One type of courtesan was known (in Italy) as the cortigiana onesta, or the honest courtesan, who was cast as an intellectual. Another was the cortigiana di lume, a lower class of courtesan. The former was the sort most often romanticized and treated more-or-less equally to women of the nobility. It is with this type of courtesan that the art of "courtisanerie" is best associated.

The cortigiane oneste were usually well-educated and worldly (sometimes more so than most upper-class women), and often held simultaneous careers as performers or artists. They were typically chosen on the basis of their "breeding"—social and conversational skills, intelligence, common sense, and companionship—as well as their physical attributes. It was usually their wit and personality that set them apart from regular women. Sex constituted only a facet of the courtesan's array of services. For example, they were well-dressed and ready to engage and participate in a variety of topics ranging from art to music to politics.

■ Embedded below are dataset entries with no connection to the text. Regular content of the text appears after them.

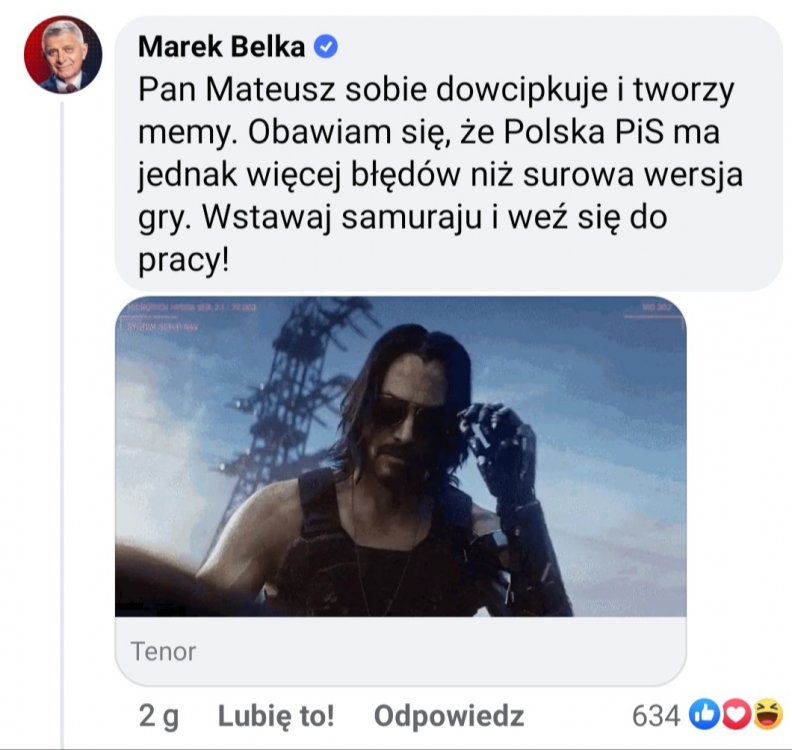Like the comment with Lubię to!
Screen dimensions: 792x750
276,716
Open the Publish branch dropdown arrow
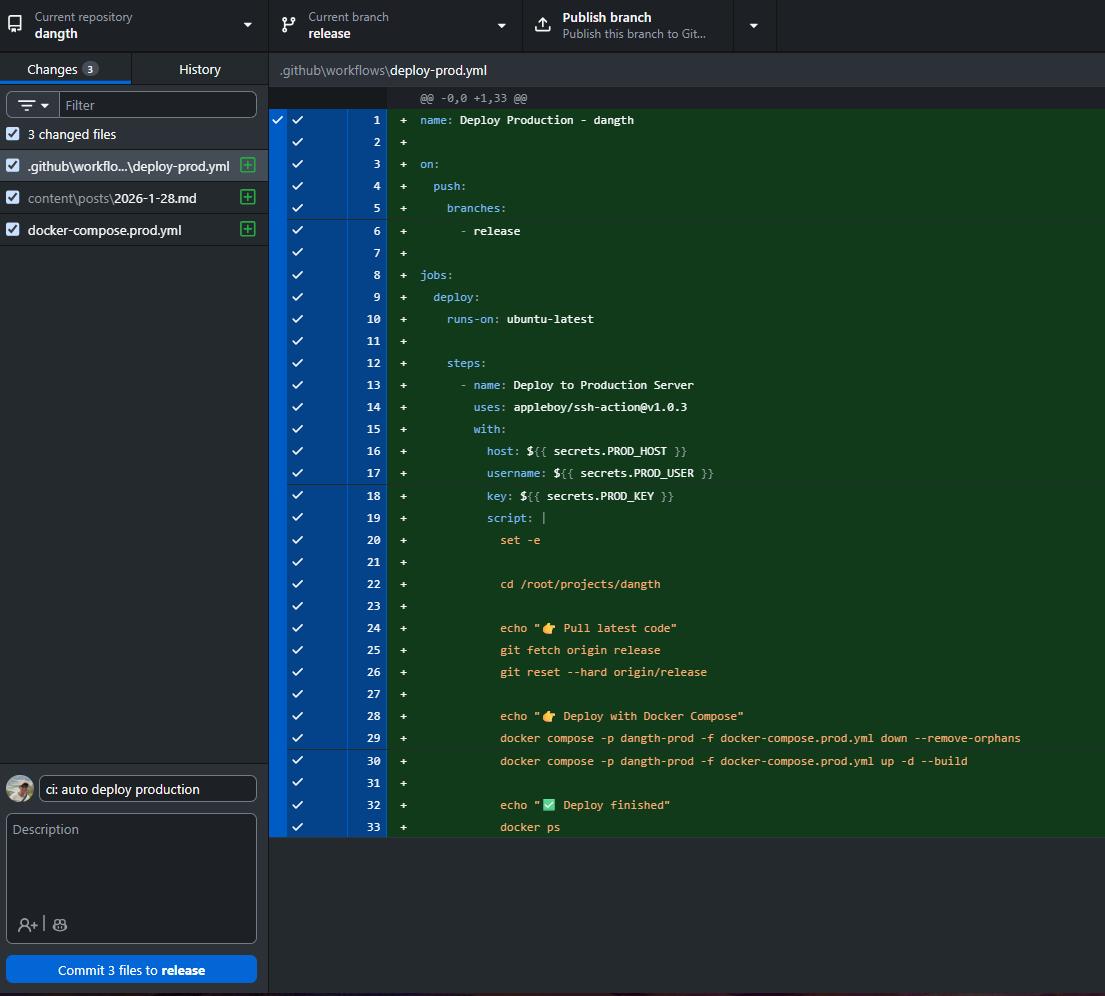This screenshot has width=1105, height=996. coord(755,25)
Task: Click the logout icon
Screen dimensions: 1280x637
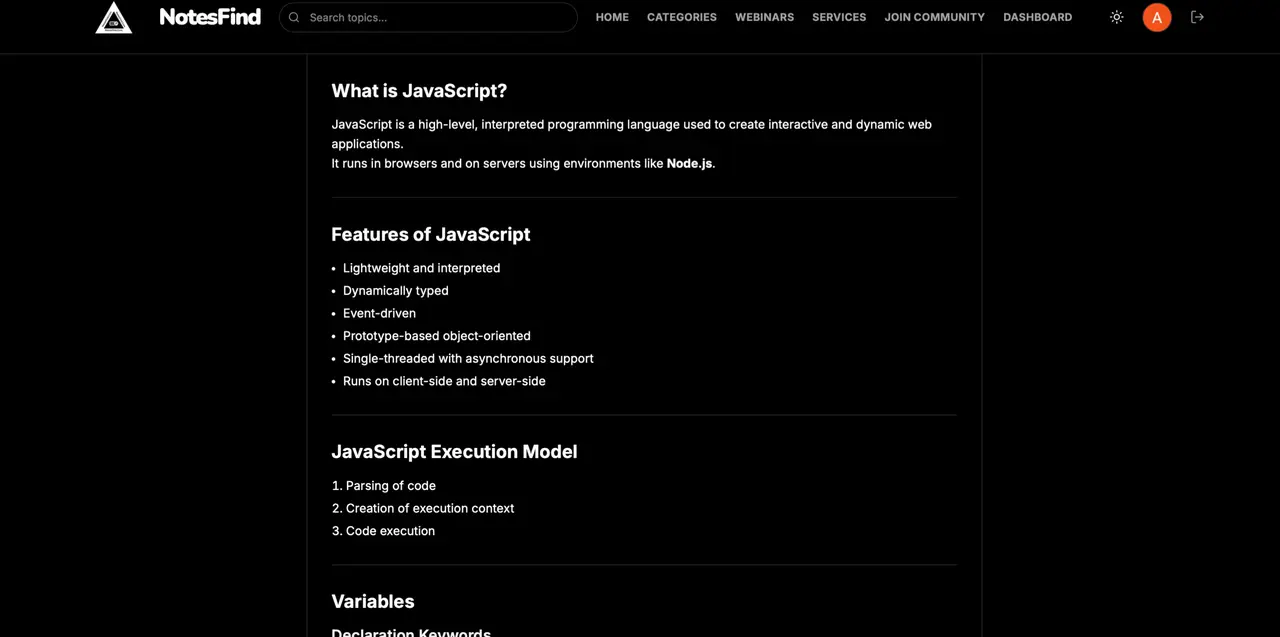Action: [1197, 17]
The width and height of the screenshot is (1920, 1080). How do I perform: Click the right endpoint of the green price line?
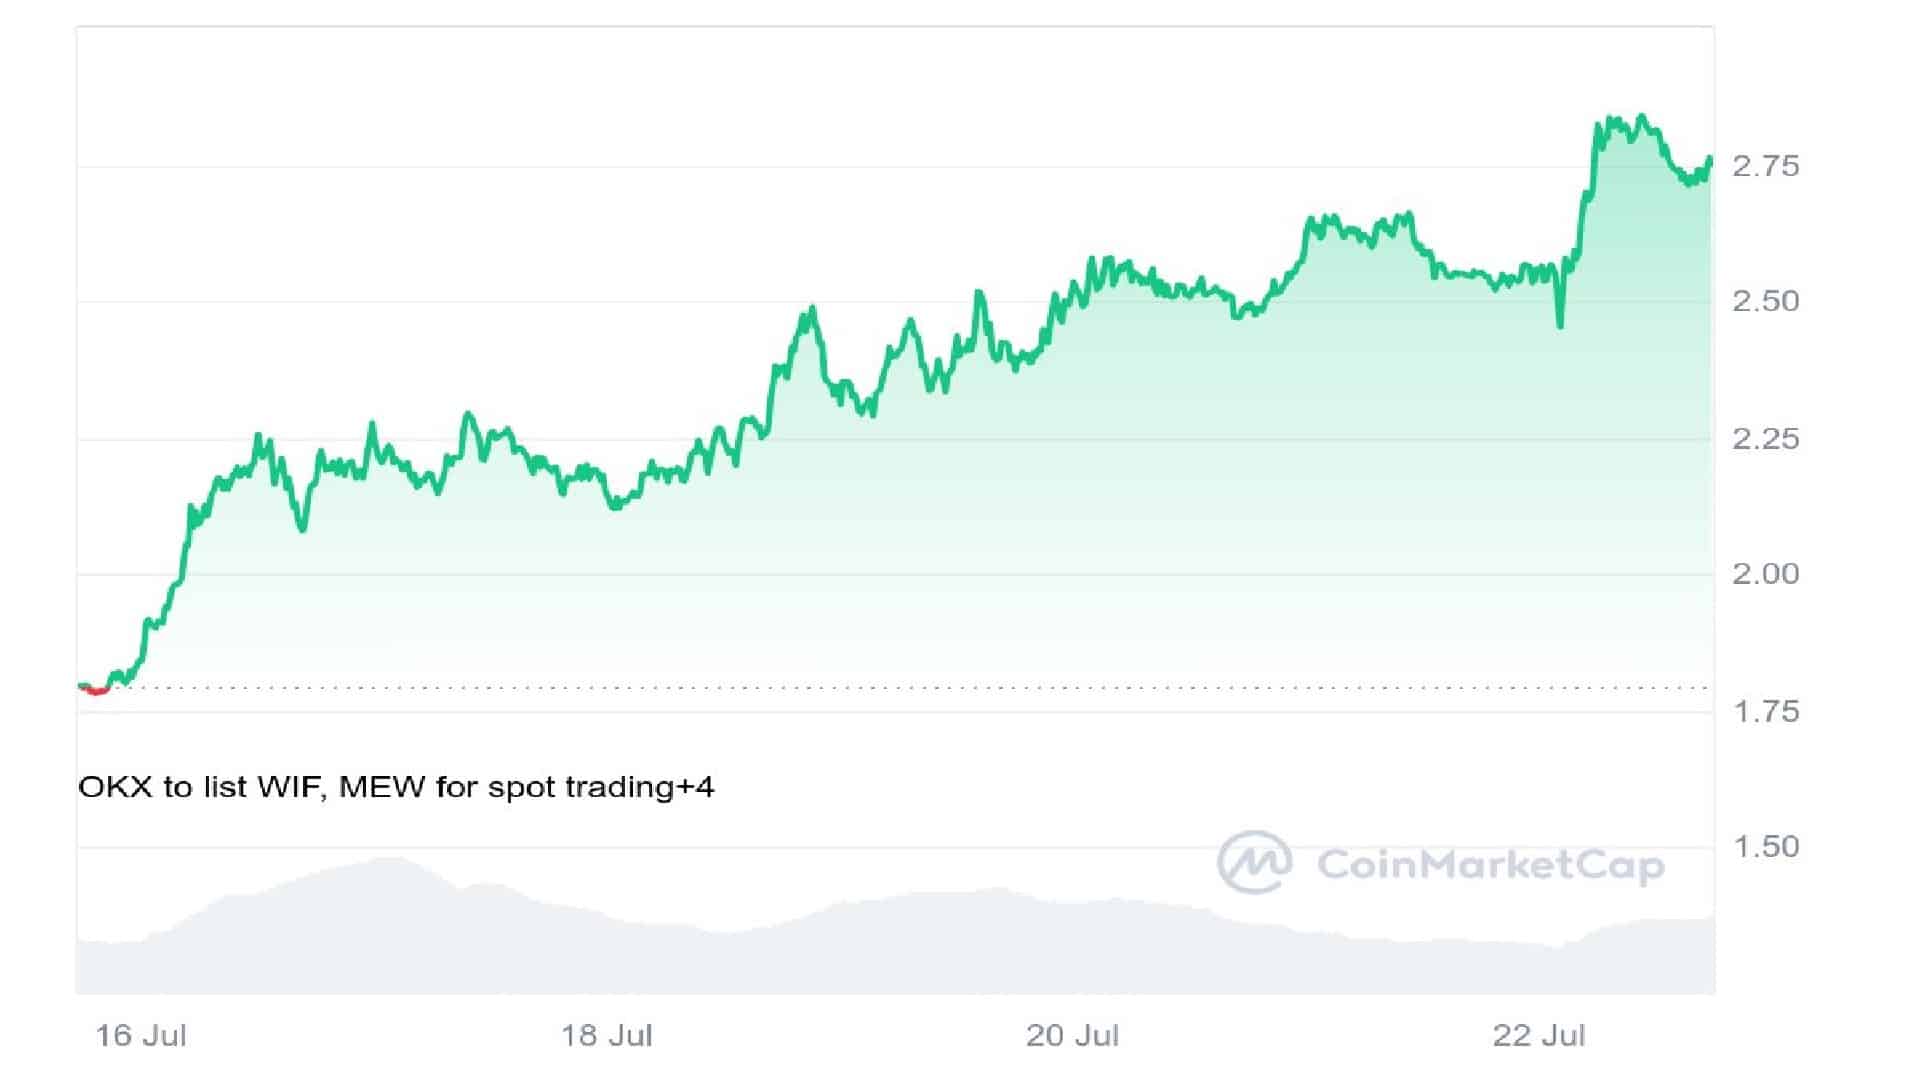tap(1710, 159)
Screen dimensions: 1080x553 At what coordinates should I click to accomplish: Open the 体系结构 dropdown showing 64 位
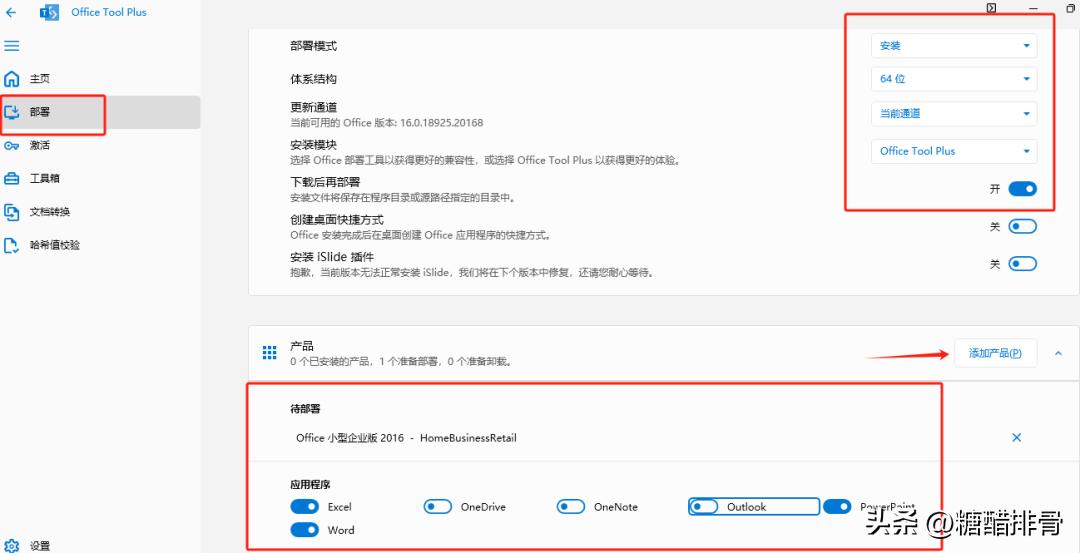coord(954,79)
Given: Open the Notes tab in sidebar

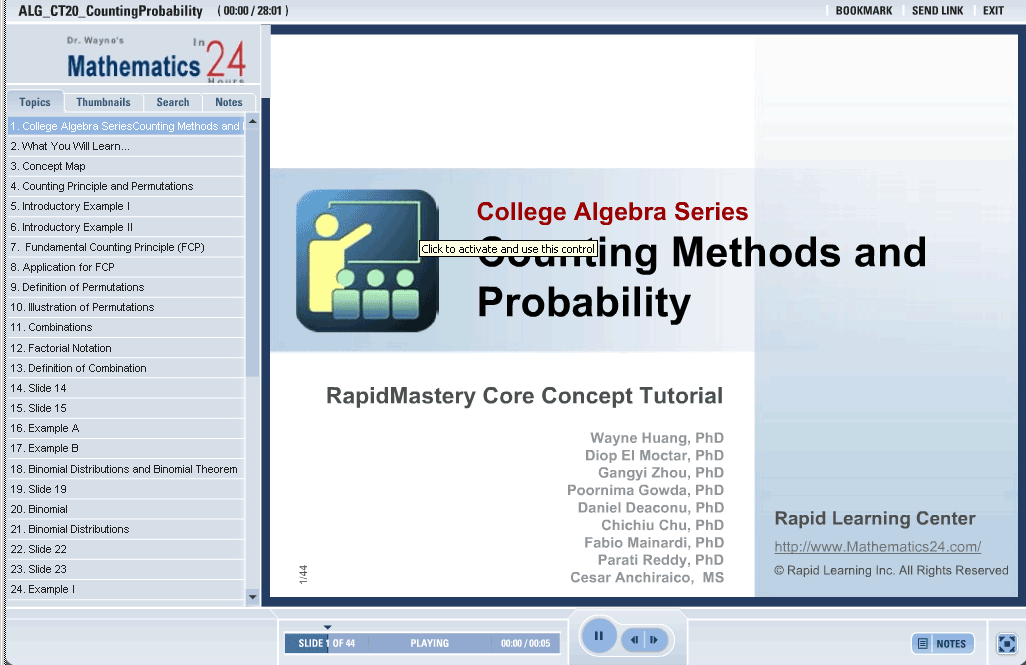Looking at the screenshot, I should pyautogui.click(x=229, y=102).
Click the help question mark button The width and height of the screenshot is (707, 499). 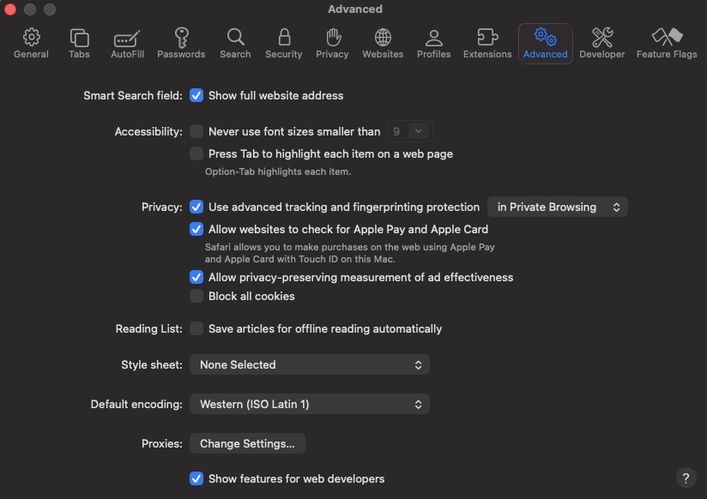tap(685, 478)
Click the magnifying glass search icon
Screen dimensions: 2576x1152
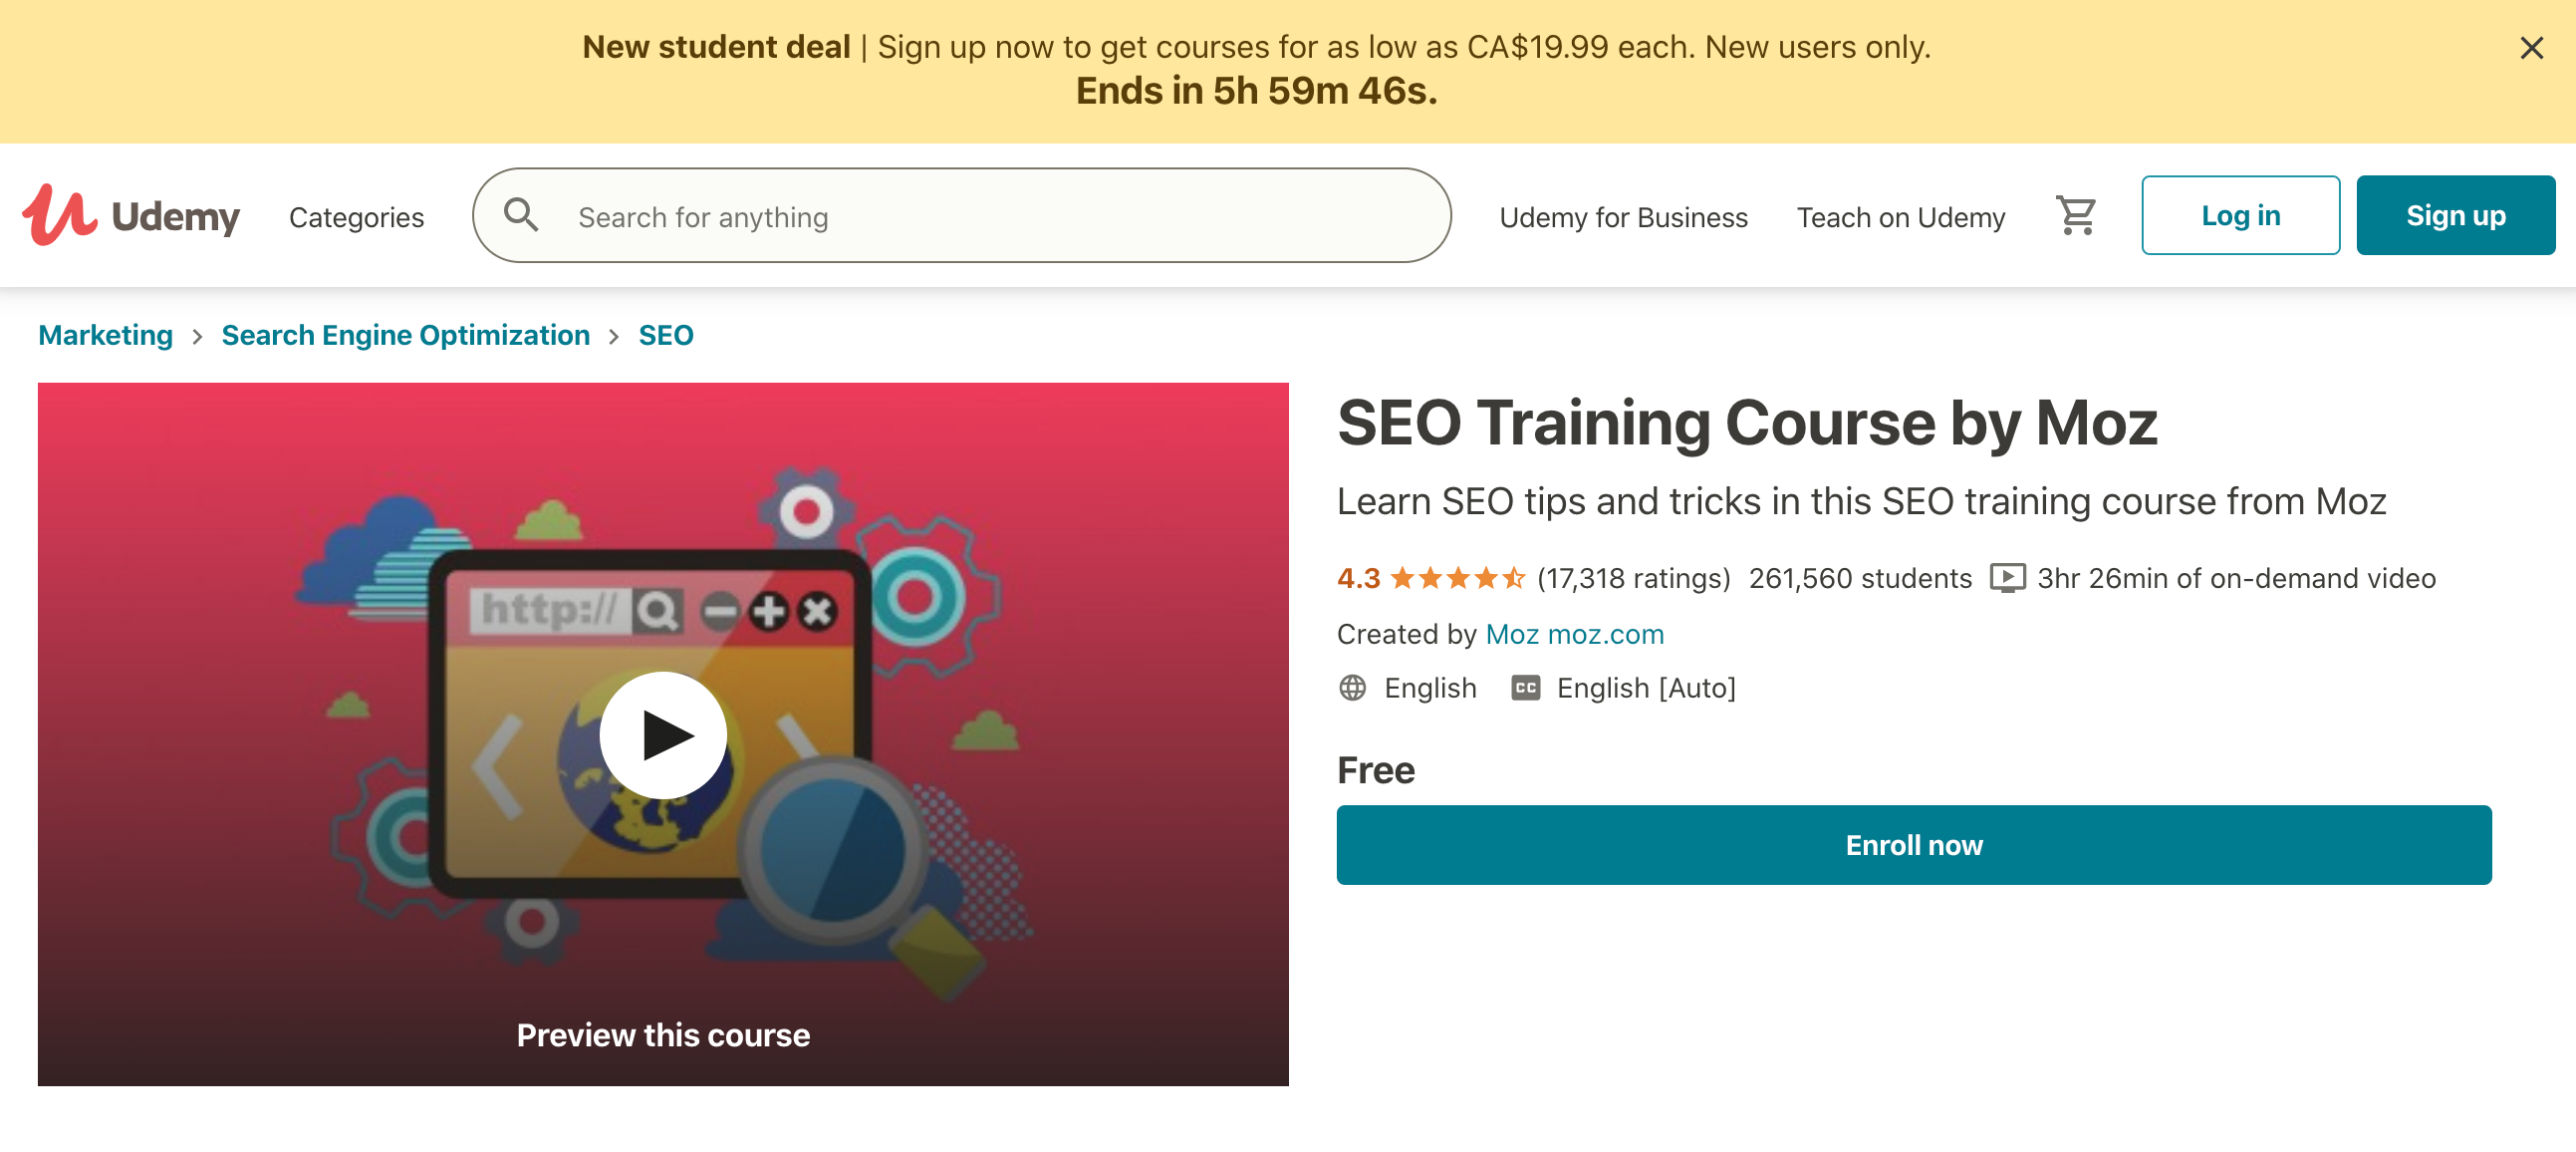pyautogui.click(x=521, y=215)
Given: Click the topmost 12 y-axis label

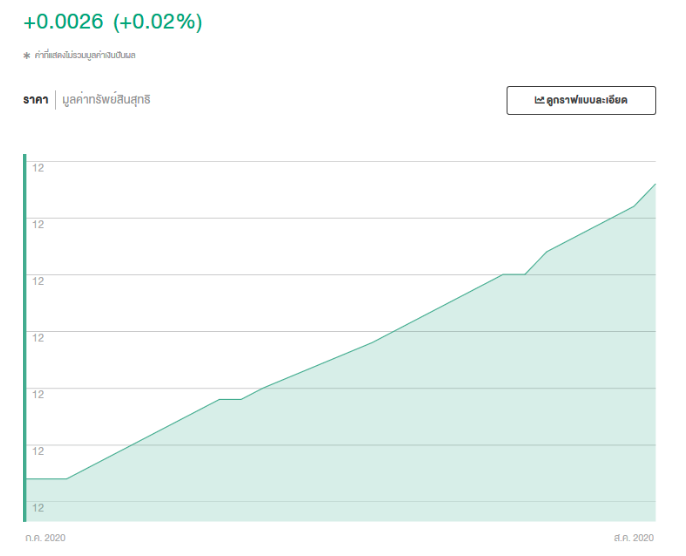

In some cases, courtesans were from well-to-do backgrounds, and were even married—but to husbands lower on the social ladder than their clients. In these cases, their relationships with those of high social status had the potential to improve their spouses' status—and so, more often than not, the husband was aware of his wife's profession and dealings.

==Differences in status==

===As primary employment===
Courtesans from non-wealthy backgrounds provided charming companionship for extended periods, no matter what their own feelings or commitments might have been at the time, and sometimes had to be prepared to do so on short notice. They were also subject to lower social status, and often religious disapproval, because of the perceived immoral aspects of their profession and their reliance upon courtisanerie as a primary source of income. In cases like this, a courtesan was solely dependent on her benefactor or benefactors financially, making her vulnerable; Cora Pearl is a good example.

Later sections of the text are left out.